Under the Internal Revenue Code, a "U.S. person" (including United States citizens and U.S. permanent residents) is taxed on his or her worldwide income regardless of place of residence. U.S. persons can avoid U.S. tax liability on non-U.S. source income only by moving abroad, renouncing citizenship (or terminating or losing permanent residence), documenting that renunciation/termination/loss, and (as often required) formally exiting the U.S. tax system via IRS Form 8854. Exiting high net worth and high income individuals may owe an expatriation tax. However, if they continue to receive income from any U.S. sources, they will still be liable for U.S. taxes, often on a tax withholding basis and sometimes with less favorable tax rates (such as dividend tax rates). U.S. states and municipalities with their own tax systems sometimes have different exit rules.

U.S. persons living abroad are often entitled to substantial U.S. tax relief principally through the foreign earned income exclusion, foreign housing exclusion, and/or foreign tax credit (claimed via IRS Forms 2555 and 1116).

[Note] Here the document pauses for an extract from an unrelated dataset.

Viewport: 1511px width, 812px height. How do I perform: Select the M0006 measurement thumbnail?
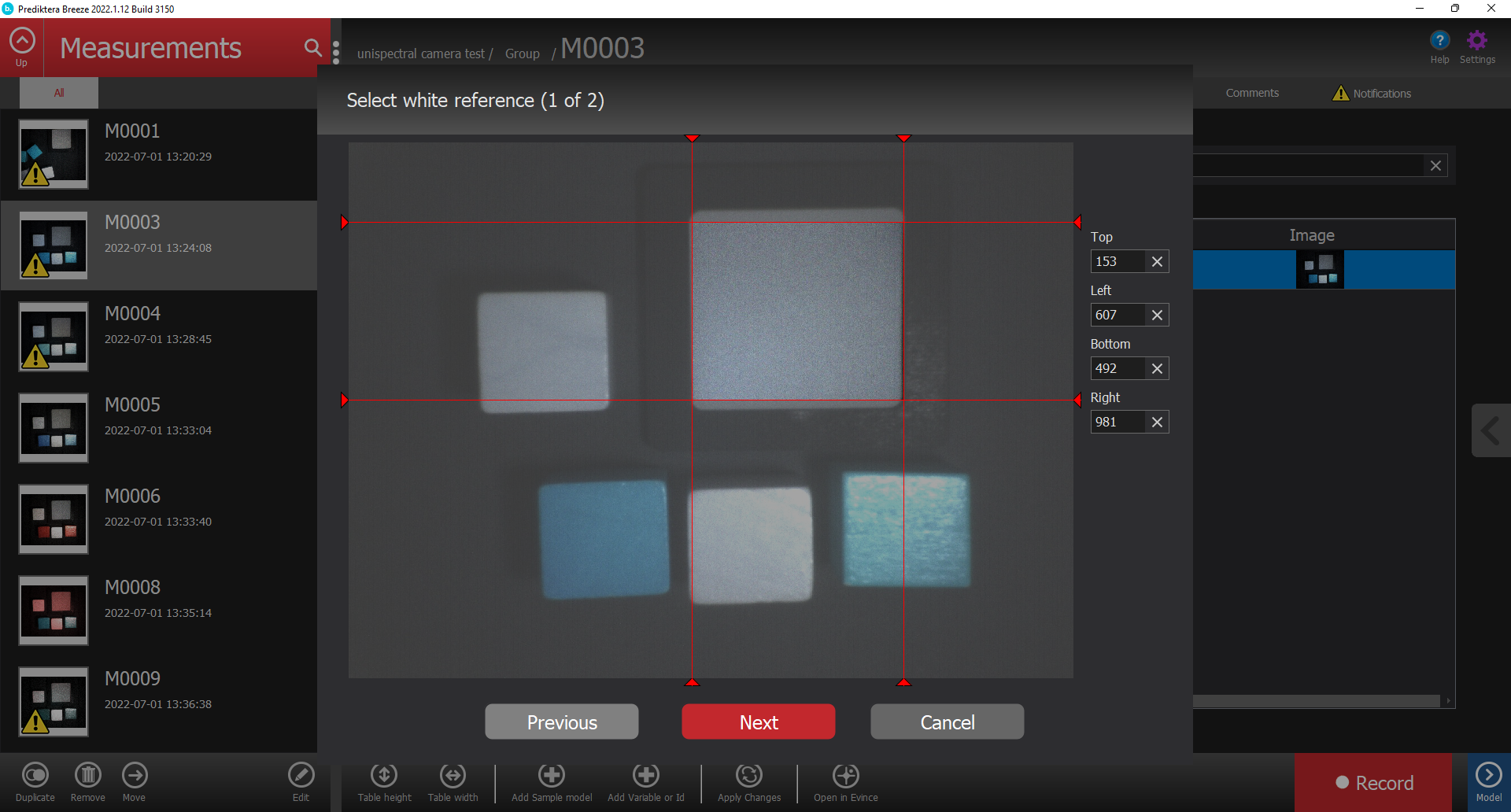tap(54, 519)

Moreover, effective U.S. income tax rates can occasionally be negative: in principle, some U.S. persons can qualify for refundable tax credits (net cash payments from the IRS) on non-excluded income even while living outside the U.S., such as the past Making Work Pay tax credit. All other U.S. tax advantages remain available in principle, such as U.S. tax-advantaged retirement and education savings accounts. No matter where they live, U.S. persons must file all required financial reports such as U.S. FinCEN Form 114.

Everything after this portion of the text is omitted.